All metrics are computed **client-side**, with **O(1) overhead per streamed chunk**.

---

## How it works under the hood

`streamlat` does **not** intercept network traffic.

Instead, you explicitly mark four points in your streaming loop:

1. Request start
2. Each streamed event
3. Each streamed text chunk
4. Stream completion

Internally it:
- Uses `time.perf_counter_ns()` for high-resolution timing
- Stores only timestamps and counters
- Performs no tokenization in the hot path
- Estimates tokens only once at the end

This makes it safe for:
- Production services
- Benchmarks
- Demos
- Framework-based SDKs

---

## Install

```bash
pip install streamlat
```

### Example 1: LangChain (AzureChatOpenAI streaming)

```python
import asyncio
import os

from langchain_openai import AzureChatOpenAI
from streamlat import StreamMetricsCollector


async def main():
    metrics = StreamMetricsCollector()

    llm = AzureChatOpenAI(
        azure_endpoint=os.environ["AZURE_OPENAI_ENDPOINT"],
        api_key=os.environ["AZURE_OPENAI_API_KEY"],
        azure_deployment="gpt-5",
        api_version="2024-02-15-preview",
        streaming=True,
    )

    metrics.on_request_start()
    output = ""

    async for chunk in llm.astream("Explain SSE streaming in one paragraph."):
        metrics.on_event()
        text = getattr(chunk, "content", "") or ""
        if text:
            metrics.on_text(text)
            output += text
            print(text, end="", flush=True)

    metrics.on_done()

    m = metrics.finalize(output_text=output)
    print("\nMETRICS:")
    for k, v in metrics.to_dict(m).items():
        print(f"{k}: {v}")


if __name__ == "__main__":
    asyncio.run(main())
```

### Example 2: Microsoft Agent Framework (Azure OpenAI Assistants)

```python
import asyncio
from random import randint
from typing import Annotated
import os

from agent_framework.azure import AzureOpenAIAssistantsClient
from pydantic import Field
from streamlat import StreamMetricsCollector


def get_weather(
    location: Annotated[str, Field(description="The location to get the weather for.")],
) -> str:
    conditions = ["sunny", "cloudy", "rainy", "stormy"]
    return f"The weather in {location} is {conditions[randint(0, 3)]} with a high of {randint(10, 30)}°C."
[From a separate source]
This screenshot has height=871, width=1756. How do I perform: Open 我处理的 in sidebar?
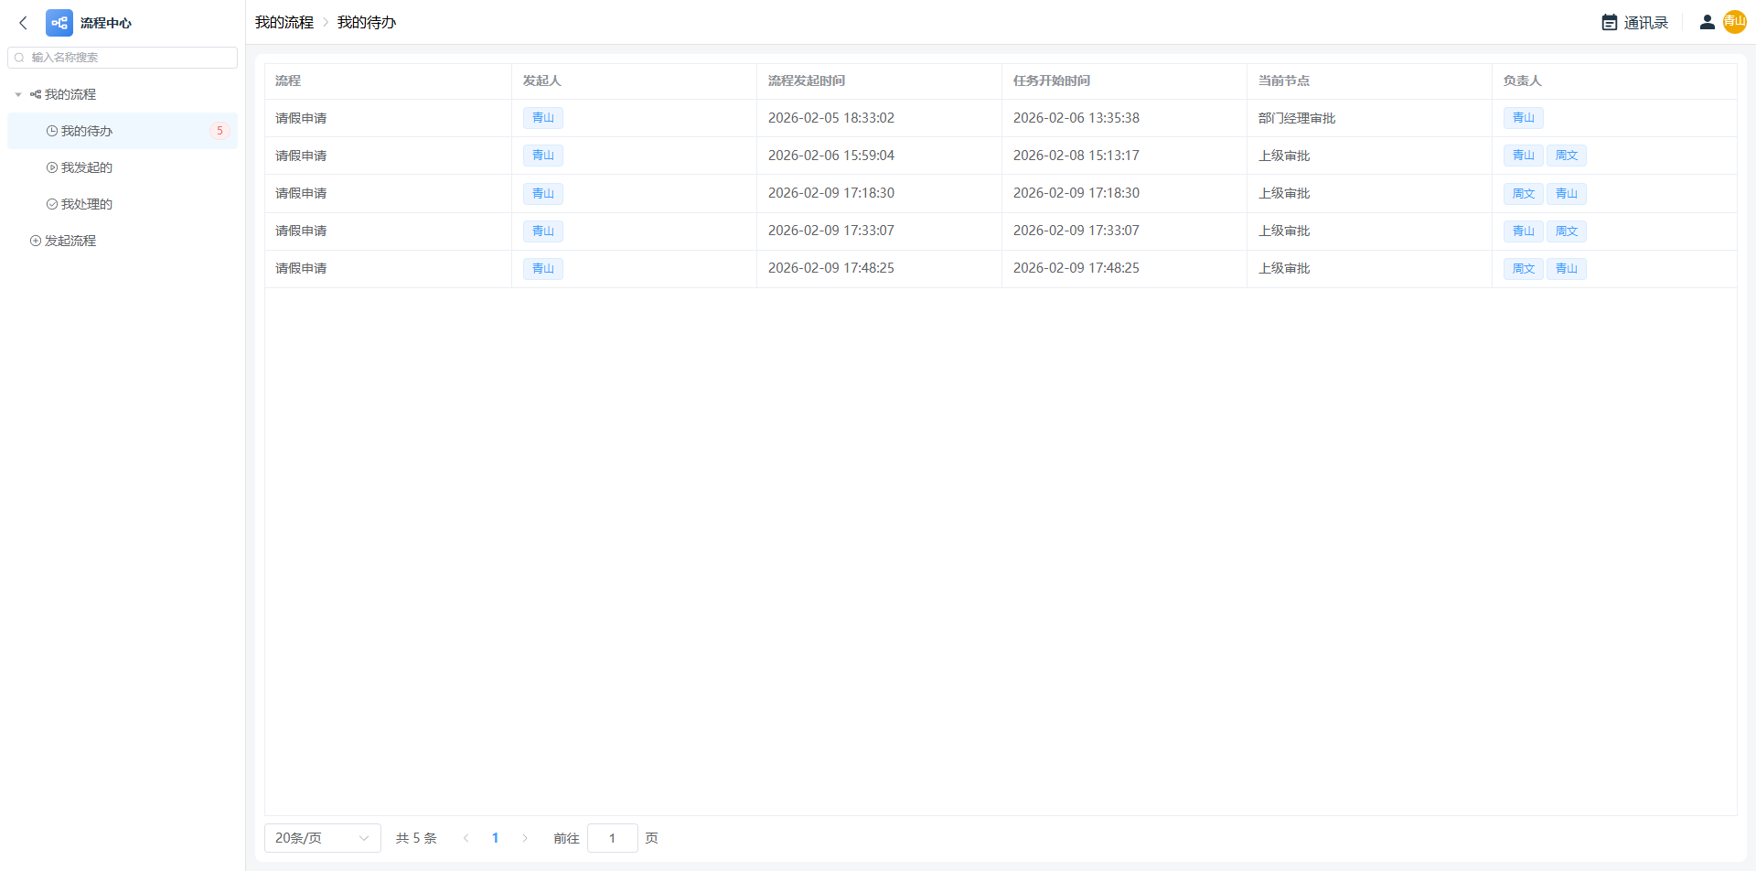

async def streaming_example() -> None:
    print("=== Streaming Response Example (with metrics) ===")

    async with AzureOpenAIAssistantsClient(
        api_key=os.getenv("AZURE_OPENAI_API_KEY"),
        endpoint=os.getenv("AZURE_OPENAI_ENDPOINT"),
        api_version=os.getenv("AZURE_OPENAI_API_VERSION"),
    ).create_agent(
        instructions="You are a helpful weather agent.",
        tools=get_weather,
    ) as agent:
        query = "What's the weather like in Portland?"
        print(f"User: {query}")
        print("Agent: ", end="", flush=True)
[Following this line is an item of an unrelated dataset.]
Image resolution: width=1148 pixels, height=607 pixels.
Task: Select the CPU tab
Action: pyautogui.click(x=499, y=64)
        metrics = StreamMetricsCollector()
        metrics.on_request_start()
        output = ""

        async for chunk in agent.run_stream(query):
            metrics.on_event()
            text = getattr(chunk, "text", None)
            if text:
                metrics.on_text(text)
                output += text
                print(text, end="", flush=True)

        metrics.on_done()

        m = metrics.finalize(output_text=output)
        print("\nMETRICS:")
        for k, v in metrics.to_dict(m).items():
            print(f"{k}: {v}")


if __name__ == "__main__":
    asyncio.run(streaming_example())
```

#### Notes

- TTFT is client-observed, not server-reported.

- LangChain and Agent Framework add a small abstraction delay before streaming begins.

- Token counts are estimated using chars / 4.
For exact counts, tokenize once after the stream completes.